一株链霉菌的鉴定及其产格尔德霉素的发酵工艺研究

杨鹭1,2(), 袁源2, 方志锴2, 林如2, 江红1,2(), 周剑1,2()   

  1. 1.福建医科大学药学院,福州 350122
    2.福建省微生物研究所 福建省新药(微生物)筛选重点实验室,福州 350007
  • 收稿日期:2023-12-25 出版日期:2024-06-26 发布日期:2024-05-15
  • 通讯作者: 周剑,男,硕士,研究员,研究方向:微生物药物学;E-mail: zjian503@163.com
    江红,女,博士,研究员,研究方向:微生物药物学;E-mail: jianghong709@163.com
  • 作者简介:杨鹭,女,硕士,研究方向:微生物药物学;E-mail: 1950302732@qq.com
  • 基金资助:
    福建省社会发展引导性重点项目(2021Y0044);福建省属公益类科研院所基本科研专项(2023R1005004)

Identification of a Streptomyces Strain and Study on the Fermentation Process of Geldanamycin Production

YANG Lu1,2(), YUAN Yuan2, FANG Zhi-kai2, LIN Ru2, JIANG Hong1,2(), ZHOU Jian1,2()   

  1. 1. The School of Pharmacy, Fujian Medical University, Fuzhou 350122
    2. Fujian Key Laboratory of Screening for Novel Microbial Products, Fujian Institute of Microbiology, Fuzhou 350007
  • Received:2023-12-25 Published:2024-06-26 Online:2024-05-15

摘要:

【目的】 对链霉菌Streptomyce sp. FIM18-0592进行菌种鉴定,并对其胞外格尔德霉素产量进行发酵工艺优化,旨在提高产量并降低发酵成本。【方法】 通过形态特征、培养特征和生理生化特性,结合16S rDNA序列分析构建系统发育树进行菌种鉴定;采用单因素试验优化培养条件及培养基配方,进一步使用最陡爬坡试验和响应面试验优化培养基配方的含量。【结果】 通过对链霉菌FIM18-0592的形态特征、培养特征及生理生化特征进行初步培养观察发现,其在ISP2等培养基上生长较好,气生菌丝旺盛,产黑色素。结合16S rDNA分子鉴定,确定该菌为格尔德霉素链霉菌(Streptomyces geldanamycininus)。通过单因素试验对发酵条件以及培养基配方进行优化,得到最适宜菌株发酵的培养条件为转速140 r/min、装液量12%(体积分数)、接种量7%(体积分数)、培养时间144 h。
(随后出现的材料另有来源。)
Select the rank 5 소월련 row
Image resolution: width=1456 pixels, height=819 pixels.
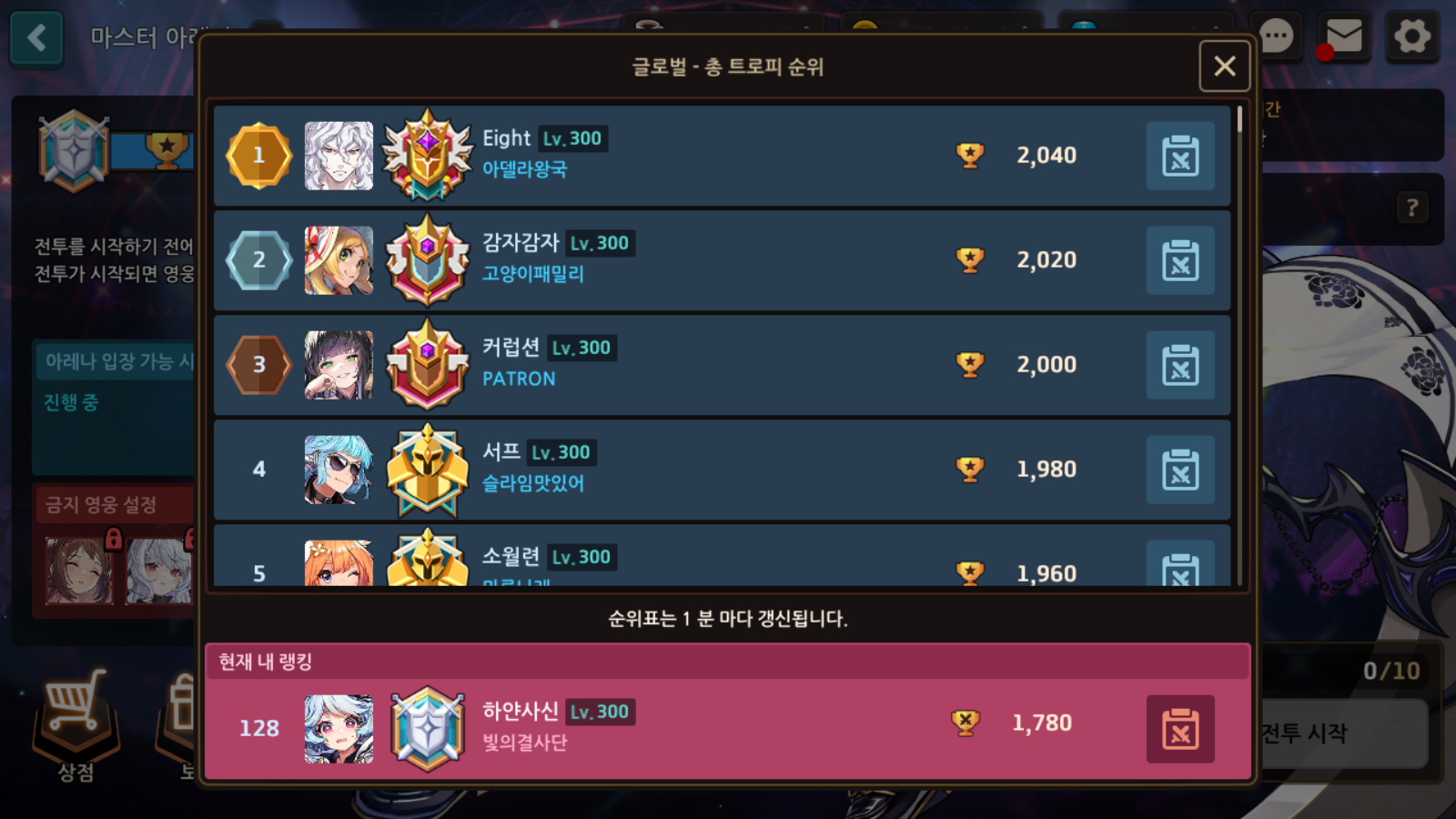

最佳的碳源、氮源、无机盐分别为葡萄糖、黄豆饼粉和硫酸铵。采用最陡爬坡试验和响应面优化试验确定了其最优的发酵培养基为:葡萄糖10.42%、黄豆饼粉1.68%、硫酸铵0.3%、乳酸0.3%、甘油4%、硫酸镁0.1%、碳酸钙0.4%,在此条件下,格尔德霉素的发酵效价达到2 887 μg/mL,较原始发酵工艺效价提高了66%。【结论】 链霉菌FIM18-0592为格尔德霉素链霉菌,通过对其发酵工艺进行优化显著提高格尔德霉素的产量,为格尔德霉素及其衍生物的开发和利用奠定基础。
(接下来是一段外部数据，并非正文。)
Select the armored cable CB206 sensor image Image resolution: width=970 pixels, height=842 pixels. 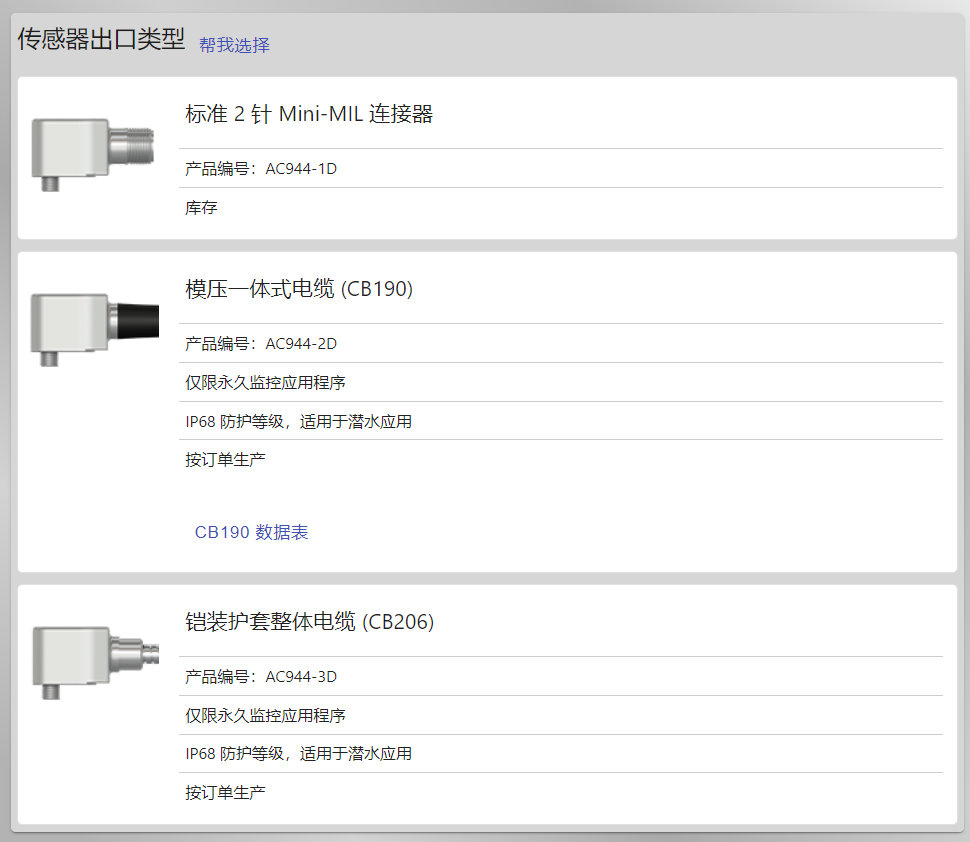95,663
关键词: 格尔德霉素, 菌种鉴定, 发酵优化, 单因素优化, 响应面试验, 形态特征, 培养特性

Abstract:

【Objective】 Streptomyces sp. FIM18-0592 was identified and its fermentation process was optimized for extracellular geldanamycin yield with the aim of increasing the yield and reducing the fermentation cost.【Method】 Strain identification was carried out by morphological features, culture characteristics and physiological and biochemical properties, combined with 16S rDNA sequence analysis to construct a phylogenetic tree; a one-factor test was used to optimize the culture conditions and media formulations, and the contents of the media formulations were further optimized by the steepest-climbing test and the response surface test. 【Result】 Through preliminary culture observation of the morphological characteristics, culture characteristics and physiological and biochemical characteristics of Streptomyces geldanamycininus FIM18-0592, we found that it grew well on ISP2 and other media, with vigorous aerial mycelium and melanin production. Combined with 16S rDNA molecular identification, the Streptomyces sp. was identified as Streptomyces geldanamycininus. The fermentation conditions and medium formulation were optimized by one-factor test, and the most optimal culture conditions for the fermentation of the strain were speed of 140 r/min, liquid content of 12%, inoculum concentration of 7%(V/V), and fermentation time of 144 h. The optimal carbon source, nitrogen source, and mineral salt were glucose, soybean cake powder and NH4HPO4, respectively. The optimal fermentation medium was determined by steepest-climbing test and response surface optimization test as follows: Glucose 10.42%, soybean cake powder 1.68%,(NH4)2SO4 0.3%, lactic acid 0.3%, glycerol 4%, magnesium sulphate 0.1%, and calcium carbonate 0.4%. Under these conditions, the fermentation titer of geldanamycin reached 2 887 μg/mL, which was 66% higher than the original fermentation process. 【Conclusion】 Streptomyces sp. FIM18-0592 belongs to Streptomycete geldanamycininus, whose fermentation process is optimized to significantly increase the yield of geldanamycin, laying the foundation for the development and utilization of geldanamycin and its derivatives.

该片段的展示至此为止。